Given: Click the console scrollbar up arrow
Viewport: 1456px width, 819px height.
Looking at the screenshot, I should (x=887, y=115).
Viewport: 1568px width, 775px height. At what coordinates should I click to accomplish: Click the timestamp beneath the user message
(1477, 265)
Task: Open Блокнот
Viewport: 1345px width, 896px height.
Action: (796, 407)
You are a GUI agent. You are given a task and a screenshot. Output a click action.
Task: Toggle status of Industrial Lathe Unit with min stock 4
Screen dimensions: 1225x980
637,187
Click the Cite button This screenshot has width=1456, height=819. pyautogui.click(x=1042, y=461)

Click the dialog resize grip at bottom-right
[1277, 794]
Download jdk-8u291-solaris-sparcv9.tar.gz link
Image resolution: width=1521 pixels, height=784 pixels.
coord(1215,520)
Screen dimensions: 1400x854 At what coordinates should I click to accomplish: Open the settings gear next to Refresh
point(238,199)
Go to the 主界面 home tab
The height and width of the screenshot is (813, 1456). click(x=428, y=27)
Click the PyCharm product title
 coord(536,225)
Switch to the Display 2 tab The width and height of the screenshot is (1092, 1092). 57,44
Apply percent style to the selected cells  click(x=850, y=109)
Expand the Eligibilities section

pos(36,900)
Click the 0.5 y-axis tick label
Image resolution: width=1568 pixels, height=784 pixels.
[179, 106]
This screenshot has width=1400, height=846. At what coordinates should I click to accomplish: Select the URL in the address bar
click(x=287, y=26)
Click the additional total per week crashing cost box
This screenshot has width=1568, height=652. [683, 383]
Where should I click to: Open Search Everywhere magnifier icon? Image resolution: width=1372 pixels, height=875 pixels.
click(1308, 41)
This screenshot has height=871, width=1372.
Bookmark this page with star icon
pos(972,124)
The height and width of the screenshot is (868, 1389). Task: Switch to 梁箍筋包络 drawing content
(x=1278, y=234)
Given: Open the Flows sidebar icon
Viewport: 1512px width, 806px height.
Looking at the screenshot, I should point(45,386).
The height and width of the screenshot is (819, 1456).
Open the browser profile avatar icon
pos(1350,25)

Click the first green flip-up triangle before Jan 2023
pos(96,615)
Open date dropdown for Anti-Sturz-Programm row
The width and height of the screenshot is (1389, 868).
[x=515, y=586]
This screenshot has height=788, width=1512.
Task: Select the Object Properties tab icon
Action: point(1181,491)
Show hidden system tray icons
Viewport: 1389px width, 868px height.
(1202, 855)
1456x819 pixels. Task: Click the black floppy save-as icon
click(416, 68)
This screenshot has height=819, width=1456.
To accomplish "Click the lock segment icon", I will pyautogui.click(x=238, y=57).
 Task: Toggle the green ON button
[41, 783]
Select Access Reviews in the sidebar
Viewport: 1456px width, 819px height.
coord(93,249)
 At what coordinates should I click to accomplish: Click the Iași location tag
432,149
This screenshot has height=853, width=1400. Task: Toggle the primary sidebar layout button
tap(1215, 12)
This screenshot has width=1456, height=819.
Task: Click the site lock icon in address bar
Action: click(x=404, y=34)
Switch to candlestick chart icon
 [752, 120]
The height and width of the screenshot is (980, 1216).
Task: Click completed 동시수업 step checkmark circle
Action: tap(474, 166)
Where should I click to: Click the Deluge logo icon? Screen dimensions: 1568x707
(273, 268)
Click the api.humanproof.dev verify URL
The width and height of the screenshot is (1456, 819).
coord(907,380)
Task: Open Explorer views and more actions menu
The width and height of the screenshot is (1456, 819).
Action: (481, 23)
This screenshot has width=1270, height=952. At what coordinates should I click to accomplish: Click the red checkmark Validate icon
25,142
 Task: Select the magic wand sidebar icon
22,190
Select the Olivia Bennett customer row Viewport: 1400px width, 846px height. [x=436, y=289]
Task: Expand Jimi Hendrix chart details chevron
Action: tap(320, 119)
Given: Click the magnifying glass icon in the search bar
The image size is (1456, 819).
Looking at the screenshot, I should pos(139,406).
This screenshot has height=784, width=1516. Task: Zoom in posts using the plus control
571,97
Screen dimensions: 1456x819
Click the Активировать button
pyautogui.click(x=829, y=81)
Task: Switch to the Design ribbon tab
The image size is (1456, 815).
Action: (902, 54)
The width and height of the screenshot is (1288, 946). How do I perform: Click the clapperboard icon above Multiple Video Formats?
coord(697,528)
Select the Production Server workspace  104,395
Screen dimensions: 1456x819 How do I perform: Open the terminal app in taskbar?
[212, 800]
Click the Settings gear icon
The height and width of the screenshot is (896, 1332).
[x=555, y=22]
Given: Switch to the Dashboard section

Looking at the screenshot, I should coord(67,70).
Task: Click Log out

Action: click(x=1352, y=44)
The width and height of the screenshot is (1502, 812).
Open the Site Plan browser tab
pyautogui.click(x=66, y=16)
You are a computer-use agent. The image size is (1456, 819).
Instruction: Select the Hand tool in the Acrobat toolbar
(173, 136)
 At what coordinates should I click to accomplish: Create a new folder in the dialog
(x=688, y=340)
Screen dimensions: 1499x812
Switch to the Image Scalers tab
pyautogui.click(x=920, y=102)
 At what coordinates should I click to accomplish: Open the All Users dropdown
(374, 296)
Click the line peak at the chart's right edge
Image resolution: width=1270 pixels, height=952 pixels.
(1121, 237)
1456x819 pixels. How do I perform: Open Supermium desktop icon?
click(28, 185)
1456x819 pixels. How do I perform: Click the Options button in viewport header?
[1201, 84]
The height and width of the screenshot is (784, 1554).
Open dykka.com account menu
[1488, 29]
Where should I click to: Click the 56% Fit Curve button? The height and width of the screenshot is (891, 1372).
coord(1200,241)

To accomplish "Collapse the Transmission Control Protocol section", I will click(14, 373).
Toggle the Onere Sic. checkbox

※ ※ ※

Task objective =>
Once you have found every line in the listing that holds the string "agent", copy each of them.

Exercise response =>
You are a GUI agent. You are given a task and a screenshot. Output a click action.
You are a computer-use agent. The image size is (1456, 819).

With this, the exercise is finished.